Arbitration Agreements Can Be Bad News for Employees – What You Need to Know
In my work representing injured workers, I am increasingly seeing a disturbing pattern of employers having employees sign arbitration agreements. If you have signed an employment contract in the past 15 years, chances are you have also signed away your rights to sue your employer if you get fired for bad reasons, have been discriminated against at work or have been seriously injured on the job. But more and more I am encountering these same agreements for at-will employees of all types.
Arbitration generally means that your lawsuit will not be heard by a court or a jury of your peers. Instead, your lawsuit will be decided by a third party, or sometimes a three-person panel, called an arbitrator. If you signed an arbitration agreement, the decision of the arbitrator is generally binding on both you and your employer.
Over the past couple decades, employers and companies have pushed more and more for arbitration in a variety of circumstances including consumer contracts, nursing home admissions and more recently employment. The reason for this is two-fold. For one, there is typically no appeal process in arbitration. Once the arbitrator decides, that’s it. But the bigger reason that the employers and/or companies favor arbitration is that most often the arbitrators have a pro-business leaning and companies tend to fare much better against litigants in arbitration. For people seriously injured at work, arbitration could potentially cost you millions of dollars in deserving compensation.
As mentioned, it has almost become common practice for some employers to include employment arbitration agreements inside of standard employment forms and documents. Because of this, many employees often sign these agreements without realizing the ramifications. Employees often do not know that they have signed away their rights to bring a lawsuit, because the employment arbitration agreement was included as a clause within an employment contract, or in an employee handbook.
That’s why it is critical to read through all the clauses in an employment contract before you sign it. If you get a document that says you have read and understand everything contained in an employee handbook, be sure to read and understand everything before singing. You can also ask your new employer if any of the documents you are signing contain an employment arbitration agreement.
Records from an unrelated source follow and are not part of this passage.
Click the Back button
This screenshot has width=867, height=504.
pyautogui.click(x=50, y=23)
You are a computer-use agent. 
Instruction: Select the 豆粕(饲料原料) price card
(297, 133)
If faced with an arbitration agreement, you will have to decide whether you are willing to sign away your rights. Keep in mind that your employer may rescind your job offer if you refuse to sign the arbitration agreement. Even at-will employees can potentially be fired for refusing to sign. But consider your bargaining power as well. If a certain employer has been courting you for months, they may be willing to give up or modify the scope of the arbitration agreement.
If you feel concerned about an overly-broad or restrictive arbitration agreement, you may want to speak with an experienced attorney before attempting to negotiate.